Okay, so it's less than 5500 words of drunken antics and shagging, but it's a whole, entire, completely finished story! The first thing I've finished since, er, um...

I had such good intentions when I started this journal, and then real life came along with a double-helping of overtime and flu (three versions, in a row). But I have finished a story, a military band just marched down my road, and the sun is shining. ^___^ (Easily pleased, me?)

I've got two other projects on the go - an almost finished not-quite-novella that I wrote most of by hand while I was on holiday at Easter and haven't found time to go back to, and the timeslip romance I've been dipping into for years. I've also feeling that lovely rush of excitement - so many stories backed up in my brain and I could choose any of them to dive into now.

I've also got some editing to do on the finished story, but it needs a couple of weeks to mature before then, away from my eyes (the reason cheddar cheese was matured in caves, I learned on a trip to Cheddar Gorge last year, is that the caves stay at a constant 11°C year round, which is the perfect temperature for aging cheese. I wonder what the perfect storage conditions for maturing a story might be).

I'll also need to find it a title, which is more daunting. Some people seem to have a gift for titles - they can pluck the perfect, apt and witty phrase from nowhere. I'm not one of those people. If I don't work out the title with the initial idea, I struggle to find the right one. A title should sing. It should offer mystery and humour and thematic grandeur. It should flow in perfectly accented prose, more akin to poetry.

My titles, sadly, tend to limp, in a slightly sheepish, self-conscious way.
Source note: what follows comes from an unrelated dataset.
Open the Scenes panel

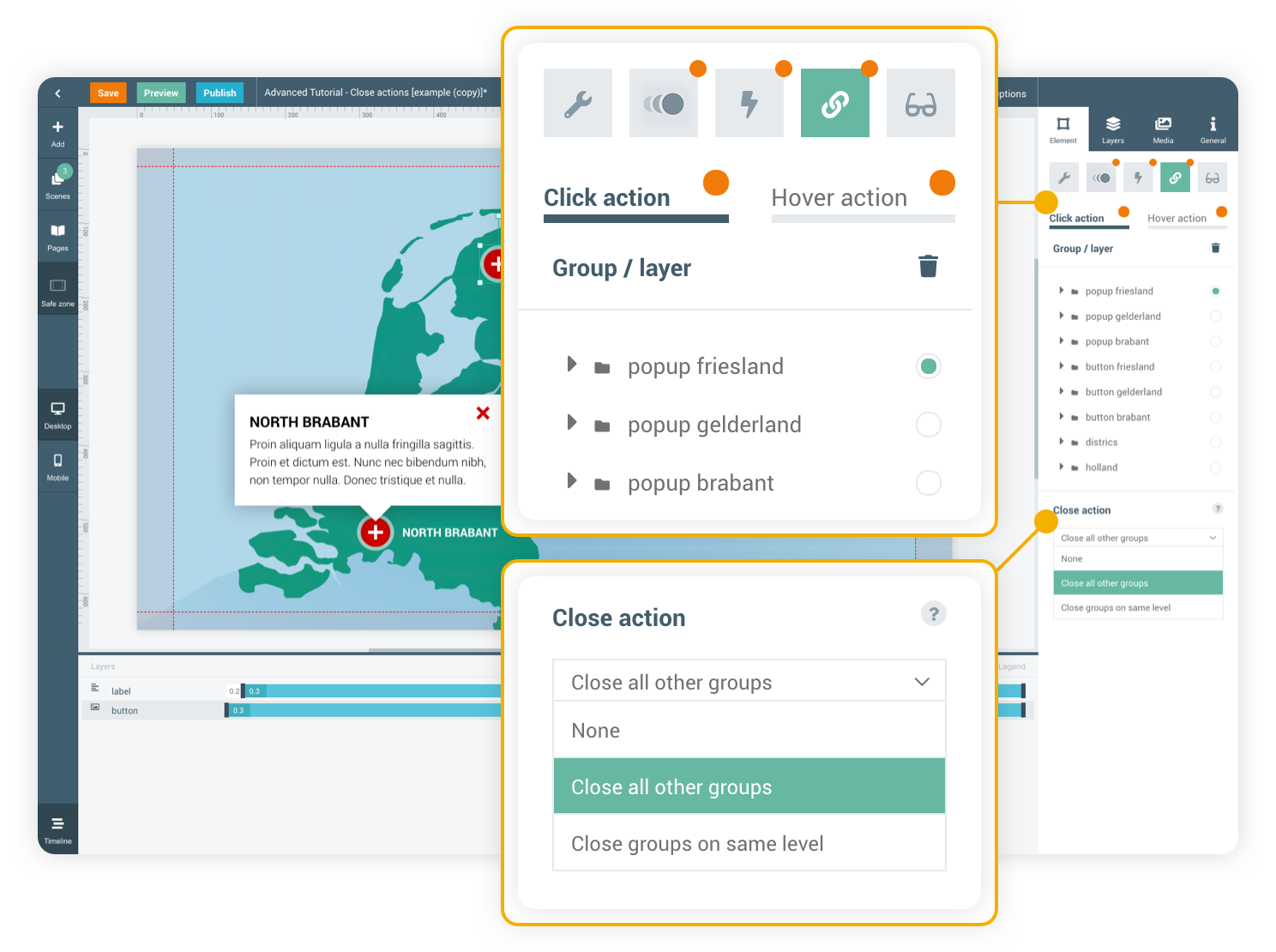(57, 184)
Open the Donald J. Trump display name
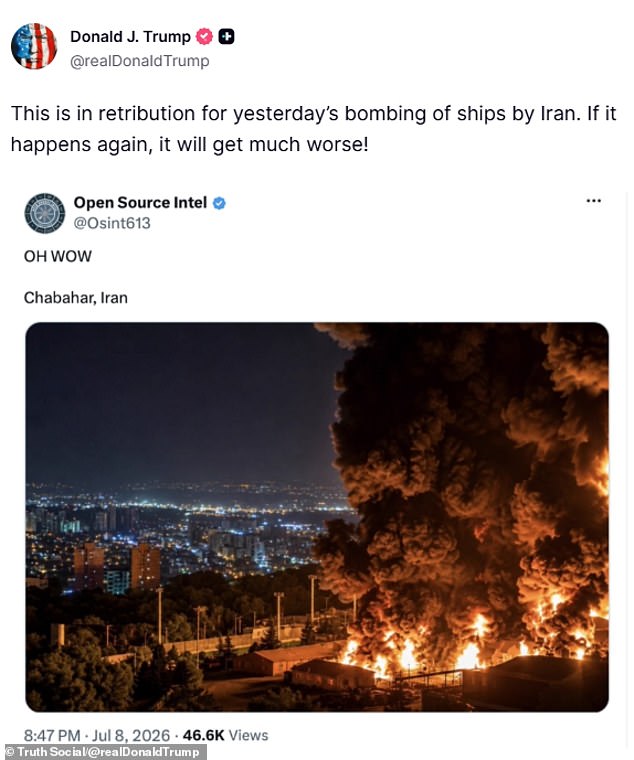Image resolution: width=634 pixels, height=760 pixels. point(130,37)
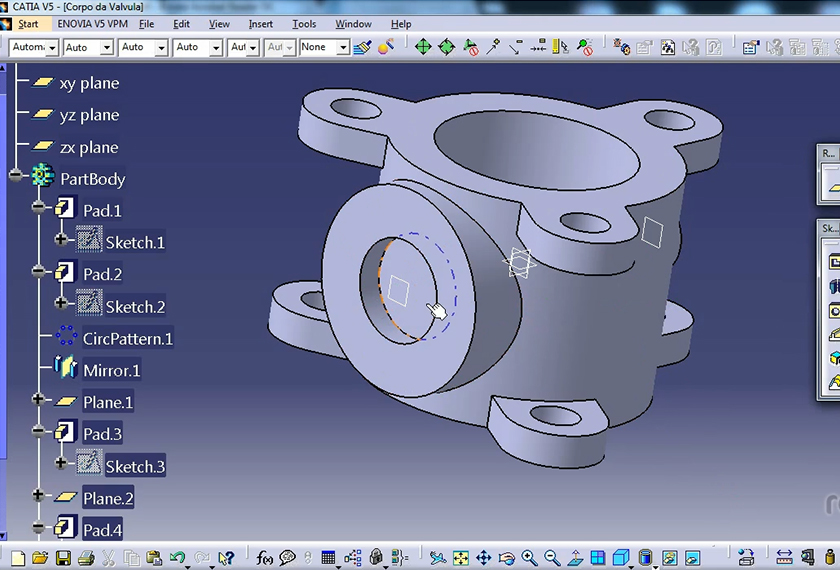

They secretly wish they could announce themselves by clearing their throat politely and saying, "Um." They find the very idea of ostentatious glamour scary and in slightly poor taste.

And, in writing that, it occurs to me that my titles have a lot in common with my protagonists.

Am I the only one who battles to name a story? Any tips?

Anyhow, have an author's darling from the drunken boys in my new story, before they all get pruned away in the editing:

“Decamped,” Paul clarified. “In high-whatchacallit. Dungeon.”

“You can’t have a high dungeon,” Silas said, swaying on his feet as if the only thing holding him up was the tightness of his jeans. “Dungeons are underground.”